Gelukkig maar, want wat hier allemaal voorbij komt zwalken, met in elk geval één blikje San Miguel in de hand, is nou niet echt om over naar huis te appen. De veelal Duitsers lopen lallend in groepjes met allemaal hetzelfde, speciaal voor de vakantie laten drukken, shirt aan. Achterop prijken hun bijnamen, variërend van Der Smirnoff tot Der Nacktschnecke, of ze lopen in een fluorescerend mouwloos geval met ‘Timo Werner ist ein Hurensohn!’ en na wat googelen blijkt deze arme Timo de meeste gehate voetbalprof uit de Bundesliga.
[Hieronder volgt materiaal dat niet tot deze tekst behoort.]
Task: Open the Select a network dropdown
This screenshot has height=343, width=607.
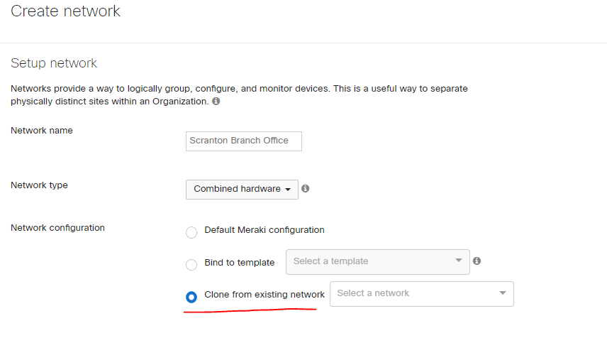Action: click(x=422, y=294)
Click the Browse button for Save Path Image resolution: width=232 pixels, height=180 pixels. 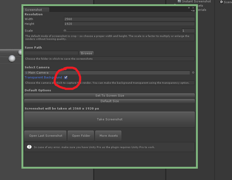tap(86, 53)
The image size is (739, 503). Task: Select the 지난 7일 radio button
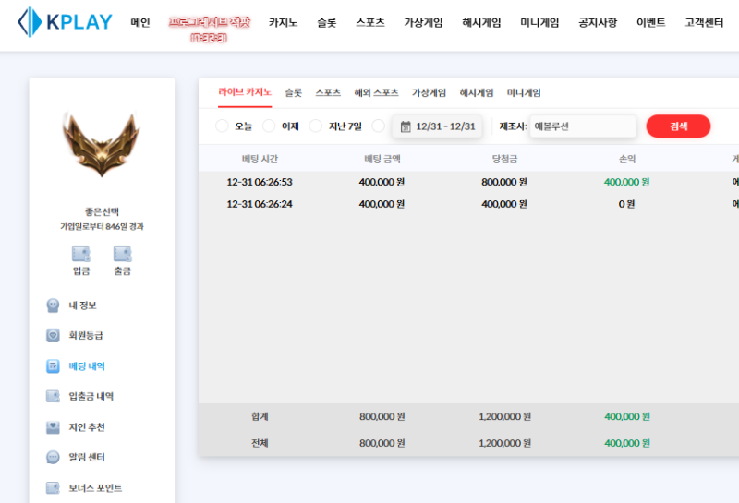316,126
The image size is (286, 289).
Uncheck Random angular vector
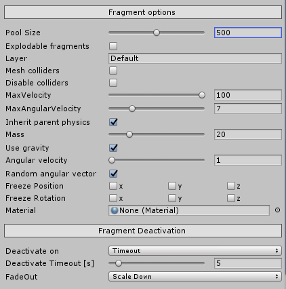pos(113,174)

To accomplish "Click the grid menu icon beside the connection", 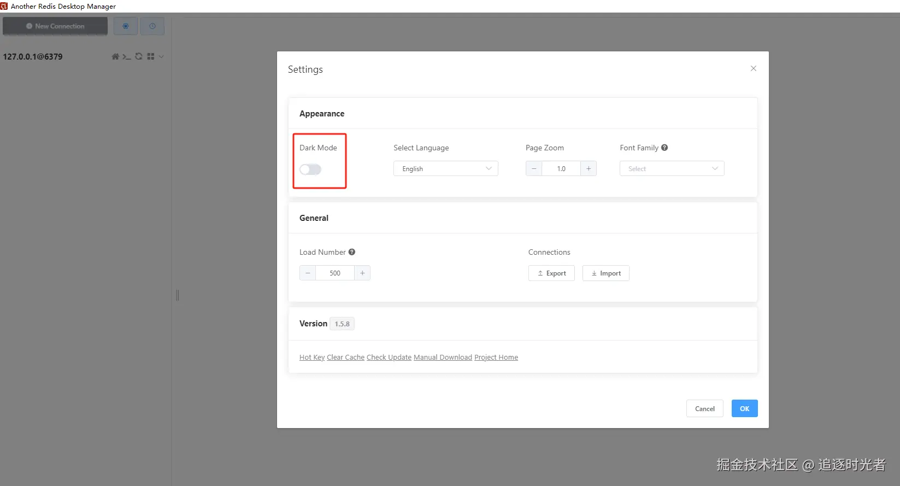I will pos(151,56).
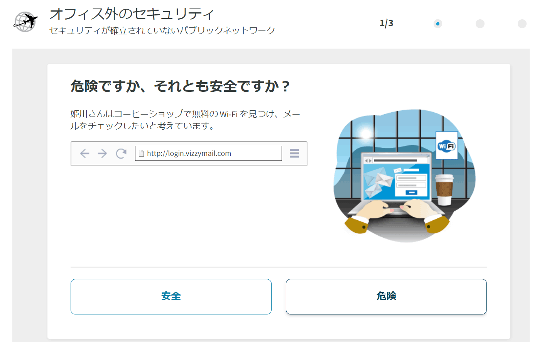
Task: Click the オフィス外のセキュリティ title
Action: pyautogui.click(x=132, y=14)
Die dan misschien? wijs ik naar een zilvergrijze vos met snor. Ze rilt, in tegenstelling tot haar dochter houdt zij niet van gezichtsbeharing. En die? Oh fuck, het is toch een vrouw en we besluiten maar naar ons zevendaagse huisje met zeezicht terug te gaan. Game over.
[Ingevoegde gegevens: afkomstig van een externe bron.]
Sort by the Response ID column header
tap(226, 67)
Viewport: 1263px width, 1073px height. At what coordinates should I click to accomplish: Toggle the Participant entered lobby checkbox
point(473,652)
Het is hier overduidelijk niet zoals op een Amsterdams terras, waar het eerder ‘wie zou je niét doen’ is en zonder vakantieliefde stap ik weer het vliegtuig in. Hoe anders was dit vroeger, toen ik als puber er altijd wel eentje opduikelde. Of in elk geval een vakantieverliefdheid, die overigens niet altijd goed afliep.
Ik herinner me nog de vijftienjarige versie van mezelf, op een camping in Fréjus waar ik met een vriendin en haar ouders verbleef. Ik ontmoette Walter, een 23-jarige jongen uit Schiedam die met zijn vrienden een route voyage maakte. Verliefd was ik al bij de eerste aanblik van zijn donkere krullen.
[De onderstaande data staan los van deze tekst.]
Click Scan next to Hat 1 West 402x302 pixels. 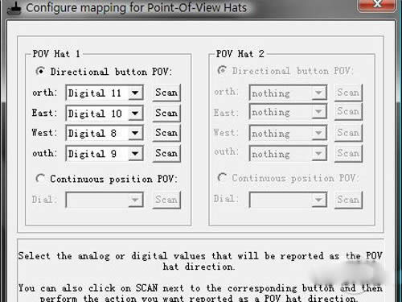tap(166, 133)
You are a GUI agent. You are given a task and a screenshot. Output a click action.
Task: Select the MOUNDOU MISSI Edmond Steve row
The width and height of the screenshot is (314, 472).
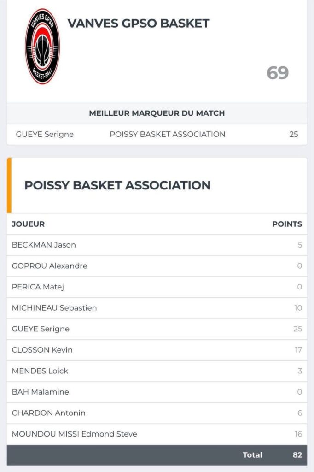point(157,434)
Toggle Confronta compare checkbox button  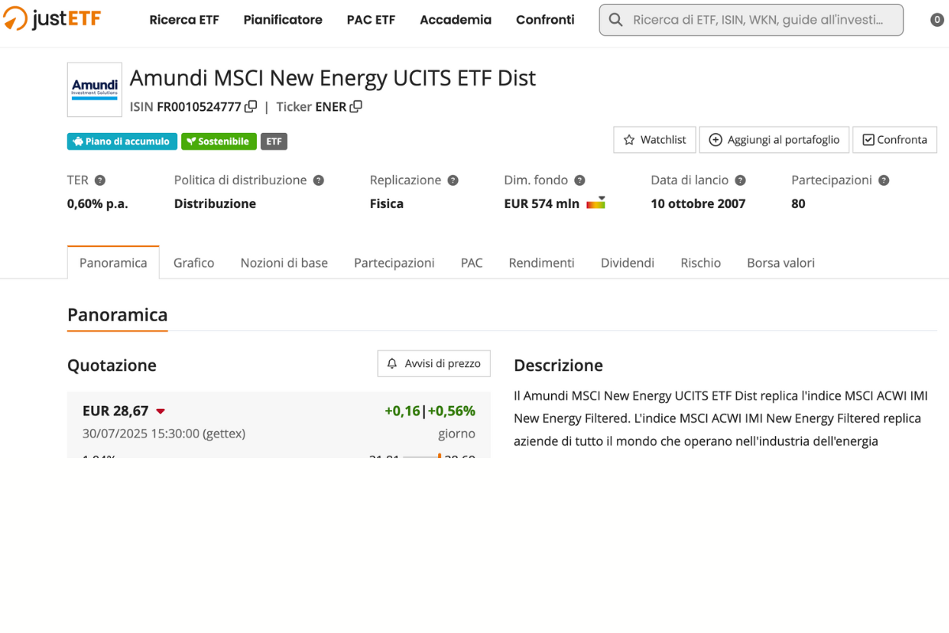click(x=894, y=140)
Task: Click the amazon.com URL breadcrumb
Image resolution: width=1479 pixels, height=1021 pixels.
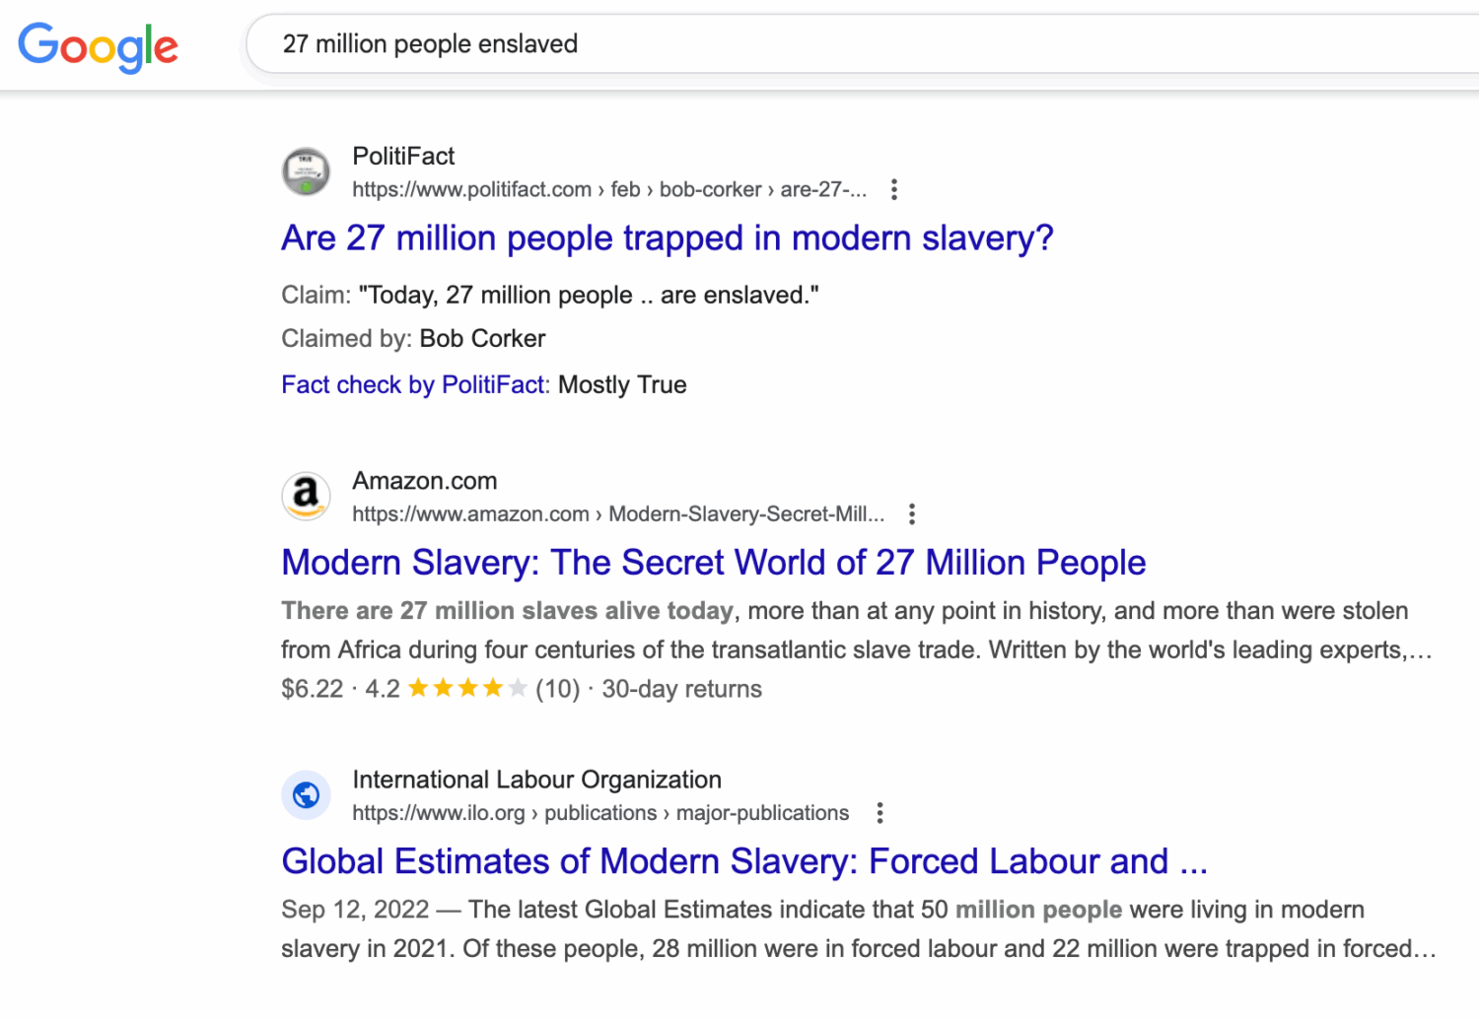Action: (617, 513)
Ik verdronk diep in zijn groene ogen en maakte me totaal niet druk over het feit dat hij volwassen was en ik niet. Met volle prille adolescente overgave zoende ik hem op een avond toen we schuilden onder zijn luifel voor een zomerse regenbui, nadat ik de tent was uitgesneakt in mijn Elmo-pyjama. Een compleet doorwéékt Elmo-shirt intussen, wat Sesamstraat ineens een stuk minder onschuldig maakte en hij zoende gretig terug.
De dag erna kwam zijn berouw, werd ik in de negeerstand gezet en papte hij voor mijn ogen aan met een achttienjarige. Ontroostbaar zoals een vijftienjarige kan zijn na het verlies van ’haar grote liefde’, zon ik op wraak…
Die nacht sneakte ik weer uit de tent, nu met een bus scheerschuim en lading daadkracht onder mijn arm. Nadat ik de haringen van zijn tent er woest had uitgetrokken, toog ik naar zijn dichtstbijzijnde sanitaire gelegenheid en vol overgave spoot ik in deels caps lock sierletters in m’n beste Frans op de muur: Walter est un LUL.
Met een voldane glimlach dook ik mijn slaapzak in. Om er na een kwartier weer uit te gaan, nu had ík berouw. Ik stampte de haringen weer in de grond en in het douchehok boende ik de letters die intussen ietwat treurig naar beneden dropen, van de muur.
Bij nader inzien eigenlijk wel lekker zo’n rustige vakantie, ik duik in Amsterdam wel weer het terras op.